Когда Гамида ханум сильно заболела, температура достигла 40, никак не спадала, и срочно требовалось отвезти больную в Тифлис, взялся её сопровождать друг их семьи Эритсян[1032].
…кстати в Тифлисе её оперировал известный хирург Климонт[1033]…
Когда через несколько лет, Гамида ханум вновь сильно заболела и ей рекомендовали серные ванны в Тифлисе, она попросила Мирза Джалила написать их «старому другу» Эритсяну, чтобы он вновь сопровождал её в поездке в Тифлис.
Гамида ханум собиралась открыть в селе Кехризли школу для мальчиков и девочек. Мирза Джалил поддерживал её в этом начинании и всячески помогал. Было построено даже специальное здание, куплены необходимые учебники, тетради. Пригласили уже пожилого человека, мастера Крикора, поручили ему изготовить 20 деревянных парт. Когда парты были готовы, красил их сам Мирза Джалил.
После долгих уговоров, пользуясь тем авторитетом, которым пользовалась в селе Гамида ханум, удалось привлечь в школу 30 мальчиков и 10 девочек. На первых порах тюркский язык преподавал сам Мирза Джалил. Гамида ханум помогала бедным учащимся, лечила их, давала необходимые лекарства. Позже Гамида ханум, на свои деньги пригласила учителя из Самары, чтобы он обучал детей русскому языку.
…Вновь вспоминаю селение Кяхризли, в котором недавно побывал.

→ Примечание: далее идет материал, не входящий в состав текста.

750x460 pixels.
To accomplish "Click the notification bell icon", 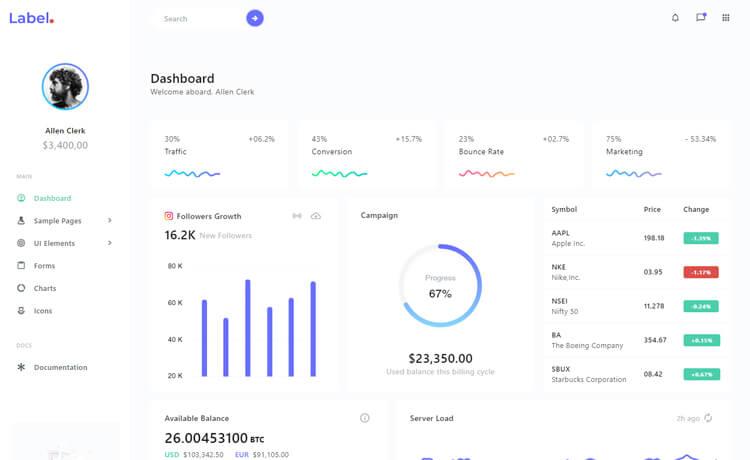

Где жил «учитель из Самары»? Скорее всего, в тех же четырёх комнатах дома «помещицы». Сколько лет он здесь прожил, сколько ему платили?..
Через несколько лет Мирза Джалил приехал в село уже больным. У него болели спина и левая нога. Гамида ханум прибегала к целительным мазям, согревала ногу в горячей воде, но ничего не помогало. Тогда тот же мастер Крикор принёс из дома настоящую тутовую водку, настоянную на красном перце. Гамида ханум, дважды в день, смазывала больную ногу Мирзы Джалила этой водкой, и вскоре он пошёл на поправку.
Гамида ханум не могла остаться безучастной, когда в 1905 году вражда между азербайджанцами и армянами переросла в кровавое столкновение.
Во главе группы конных сельчан, сама верхом, она направилась в Аскеран[1034] и Ханкенди для примирения двух общин. Во многом ей это удалось.